Based on full sample; N = 6,170 person-periods.
Based on continuing marriages only; N = 5,620 person-periods.
Explained variance in marital satisfaction, averaged over 50 imputations.
p < .1.
p < .05.
p < .01.
p < .001.
Is this pattern affected by covenant status? Model 1 is the model illustrated above. It examined the trajectory in marital satisfaction as a function of covenant status, alone. This model tested both study hypotheses above, without controlling for any covariates. A nonsignificant main effect of covenant marriage would imply that there is no significant difference in initial marital happiness according to type of marriage, as hypothesized. A significant positive interaction coefficient for covenant marriage x time would imply that the corrosive effect of time on marital satisfaction was significantly less pronounced among covenant couples, also as hypothesized. For wives, neither the main effect of covenant status (.0297) nor its interaction with time (0.029) were significant. For husbands, however, the main effect of covenant status was significant and positive (0.436). As with wives, there was no interaction of covenant status with time. Hence, for husbands there appeared to be a time-invariant increment in marital satisfaction of about four-tenths of a unit, on average, that was due to being in a covenant marriage. Because the covenant marriage x time term was very nonsignificant (p > .46) in both models, it was dropped from further analyses. Moreover, further testing (not shown) revealed that the significant gender difference in the slope of time was invariant to covenant status. That is, regardless of whether couples were in a covenant marriage, women’s marital satisfaction declined at a faster rate over time, compared to men’s.
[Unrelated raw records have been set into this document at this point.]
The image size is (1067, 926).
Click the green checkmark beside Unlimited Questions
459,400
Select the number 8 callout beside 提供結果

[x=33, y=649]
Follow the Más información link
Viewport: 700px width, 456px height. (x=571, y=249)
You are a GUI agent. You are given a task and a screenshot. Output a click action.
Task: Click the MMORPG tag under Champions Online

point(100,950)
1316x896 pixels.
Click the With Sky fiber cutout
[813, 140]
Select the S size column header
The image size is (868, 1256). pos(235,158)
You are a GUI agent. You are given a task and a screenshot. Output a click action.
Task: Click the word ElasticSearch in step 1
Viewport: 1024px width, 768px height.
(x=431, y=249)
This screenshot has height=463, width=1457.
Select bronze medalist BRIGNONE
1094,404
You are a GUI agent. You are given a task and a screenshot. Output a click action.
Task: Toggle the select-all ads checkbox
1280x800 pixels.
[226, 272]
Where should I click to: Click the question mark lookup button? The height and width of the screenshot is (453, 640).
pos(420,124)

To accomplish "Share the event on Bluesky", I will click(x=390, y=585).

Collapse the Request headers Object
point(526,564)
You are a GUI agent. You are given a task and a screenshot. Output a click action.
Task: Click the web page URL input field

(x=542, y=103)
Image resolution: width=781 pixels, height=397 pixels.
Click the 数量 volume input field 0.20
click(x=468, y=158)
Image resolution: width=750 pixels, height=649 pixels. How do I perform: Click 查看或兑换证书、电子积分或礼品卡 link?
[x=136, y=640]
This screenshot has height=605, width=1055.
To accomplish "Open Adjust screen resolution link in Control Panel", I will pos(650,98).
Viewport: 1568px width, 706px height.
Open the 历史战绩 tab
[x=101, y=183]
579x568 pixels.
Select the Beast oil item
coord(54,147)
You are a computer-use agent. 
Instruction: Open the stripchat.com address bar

Model 2 in each table added all controls to the equation with the exception of the three factors that most distinguish covenants from standards: premarital counseling exposure, SRT, and religiousness. The effect of being in a covenant marriage remained nonsignificant for wives. For husbands, the effect was somewhat diminished (0.356 vs. 0.436), but still significant. For both wives and husbands, being high on premarital risk, having been uncertain about the marriage, and having preschool children in the household were all associated with reductions in marital satisfaction over time. Two interaction effects were also common to both spouses. The negative linear trend in marital satisfaction over time was slightly less pronounced when husbands had more education. But it was more pronounced for Blacks than Whites. There were some additional significant covariates in the model for husbands. A marginally (p < .1) significant main effect for husband’s education (−0.078) suggested that initial marital satisfaction was lower for more-educated husbands. Husbands’ satisfaction was also lower among couples of other races, compared to Whites, and when husbands came to marriage with a more pronounced history of hard living. On the other hand, older couples were characterized by husbands reporting greater marital satisfaction.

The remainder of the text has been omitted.